Investment Shastra

Sensex at a 20% discount to Sensex@MRP. Buying opportunities on the rise.


As investors, we are used to seeing the Sensex move every minute. And to make investing more profitable and not a game of mere chance we need a solution. A solution which could help us ascertain whether the market is over-reacting or under-reacting, whether it is grossly depressed or irrationally exuberant. This is exactly what Sensex@MRP is!

Considering that the Sensex stocks are the top traded stocks of the country, we can expect them to be traded at their MRPs. In reality, the stocks are driven by their earnings over the long terms. Hence, it is said that Market is a slave of the corporate earnings. Thus Sensex@MRP gives an indication of whether the Sensex is fairly valued or whether irrationality is driving the markets.

Most of you must have gone through our earlier reports about Sensex@MRP which explain to you how the concept works and can help individual investors.
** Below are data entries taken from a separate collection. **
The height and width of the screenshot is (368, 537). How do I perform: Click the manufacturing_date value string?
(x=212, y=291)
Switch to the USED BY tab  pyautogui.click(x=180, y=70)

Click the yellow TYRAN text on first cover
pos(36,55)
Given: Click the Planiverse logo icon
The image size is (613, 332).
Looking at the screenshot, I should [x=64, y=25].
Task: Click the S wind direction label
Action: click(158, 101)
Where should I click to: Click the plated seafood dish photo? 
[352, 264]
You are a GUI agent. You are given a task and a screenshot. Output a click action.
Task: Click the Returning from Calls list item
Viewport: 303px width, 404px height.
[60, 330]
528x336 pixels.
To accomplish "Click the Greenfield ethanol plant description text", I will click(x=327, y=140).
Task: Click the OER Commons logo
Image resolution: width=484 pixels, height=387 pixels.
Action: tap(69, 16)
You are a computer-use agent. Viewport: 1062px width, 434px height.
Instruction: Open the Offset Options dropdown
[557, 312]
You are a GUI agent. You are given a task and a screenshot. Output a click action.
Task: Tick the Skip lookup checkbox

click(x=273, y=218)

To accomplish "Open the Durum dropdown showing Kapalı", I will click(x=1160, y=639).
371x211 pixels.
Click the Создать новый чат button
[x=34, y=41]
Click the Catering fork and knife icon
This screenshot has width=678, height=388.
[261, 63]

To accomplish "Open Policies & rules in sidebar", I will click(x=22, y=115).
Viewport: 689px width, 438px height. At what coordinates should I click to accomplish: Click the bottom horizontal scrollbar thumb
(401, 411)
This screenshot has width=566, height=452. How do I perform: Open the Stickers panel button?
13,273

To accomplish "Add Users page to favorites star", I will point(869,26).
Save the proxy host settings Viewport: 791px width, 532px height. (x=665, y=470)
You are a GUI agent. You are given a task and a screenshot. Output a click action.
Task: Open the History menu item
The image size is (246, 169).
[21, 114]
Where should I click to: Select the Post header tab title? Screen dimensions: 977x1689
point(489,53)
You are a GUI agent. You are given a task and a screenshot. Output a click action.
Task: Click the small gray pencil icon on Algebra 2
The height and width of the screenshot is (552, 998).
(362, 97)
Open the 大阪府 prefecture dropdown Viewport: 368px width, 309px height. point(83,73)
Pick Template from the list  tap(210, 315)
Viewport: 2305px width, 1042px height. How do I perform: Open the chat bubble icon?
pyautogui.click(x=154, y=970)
So, with the September 2011 quarter results out for the Sensex companies, where does the Sensex@MRP stand?

The free float market capitalization at the MRP of the individual stocks as computed by us at MoneyWorks4me.com and using share data as on 28th December 2011 is Rs. 1,624,734.98 Cr. Using the index divisor 81.95 (as on 28th December 2011) the Sensex@MRP comes out to 19828.

So, currently, the Sensex, which is close to 15,700 (as of 28th December), is ~20.8% or 4126 points below the Sensex@MRP.

The last 12 months saw major selling, especially by FIIs. While domestic headwinds such as high inflation and increasing interest rates affected the profitability of the Indian companies, fears of the European debt crisis deteriorating added to the weak sentiment. Considering the weak global and domestic market, the Indian companies have postponed their expansion plans. The index of industrial production (IIP) was representative of this and came down by 5.1% for October month. Apart from this, the Indian currency has also depreciated drastically over the last few months affecting India Inc.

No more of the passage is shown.